● Exercise requirements: With "will" as the search word, show every line of the material that has it.

Given data section start

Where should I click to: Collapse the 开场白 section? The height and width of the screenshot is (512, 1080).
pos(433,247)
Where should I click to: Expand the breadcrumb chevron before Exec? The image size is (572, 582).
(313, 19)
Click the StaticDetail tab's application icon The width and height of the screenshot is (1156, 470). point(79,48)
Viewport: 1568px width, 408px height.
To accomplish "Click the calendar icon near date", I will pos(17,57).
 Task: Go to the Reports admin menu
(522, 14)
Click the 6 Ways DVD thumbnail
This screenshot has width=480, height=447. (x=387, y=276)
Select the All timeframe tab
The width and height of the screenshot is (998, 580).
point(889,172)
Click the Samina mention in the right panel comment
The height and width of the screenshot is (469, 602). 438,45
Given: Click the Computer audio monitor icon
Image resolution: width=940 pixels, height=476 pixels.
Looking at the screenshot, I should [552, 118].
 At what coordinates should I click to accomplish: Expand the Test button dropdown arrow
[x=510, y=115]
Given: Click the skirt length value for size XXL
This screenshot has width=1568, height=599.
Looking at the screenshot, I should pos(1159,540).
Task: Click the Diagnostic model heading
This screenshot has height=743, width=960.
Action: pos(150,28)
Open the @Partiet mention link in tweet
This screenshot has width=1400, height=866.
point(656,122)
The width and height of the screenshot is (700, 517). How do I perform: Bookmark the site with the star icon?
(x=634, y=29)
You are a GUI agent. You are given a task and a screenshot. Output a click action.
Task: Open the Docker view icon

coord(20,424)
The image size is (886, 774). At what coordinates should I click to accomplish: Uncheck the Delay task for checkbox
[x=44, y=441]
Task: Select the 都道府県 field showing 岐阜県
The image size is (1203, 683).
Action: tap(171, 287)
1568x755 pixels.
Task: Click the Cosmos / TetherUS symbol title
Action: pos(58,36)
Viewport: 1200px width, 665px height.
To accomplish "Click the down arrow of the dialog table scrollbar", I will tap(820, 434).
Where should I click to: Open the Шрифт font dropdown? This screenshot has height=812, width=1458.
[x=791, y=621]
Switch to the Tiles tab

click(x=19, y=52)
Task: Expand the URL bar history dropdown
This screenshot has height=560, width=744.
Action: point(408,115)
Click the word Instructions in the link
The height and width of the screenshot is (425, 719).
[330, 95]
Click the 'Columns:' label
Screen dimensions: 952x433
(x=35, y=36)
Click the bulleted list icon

Given data section end

● Answer area:
To accomplish "Click the calendar icon near date", I will pos(17,57).
To accomplish "Click the down arrow of the dialog table scrollbar", I will tap(820, 434).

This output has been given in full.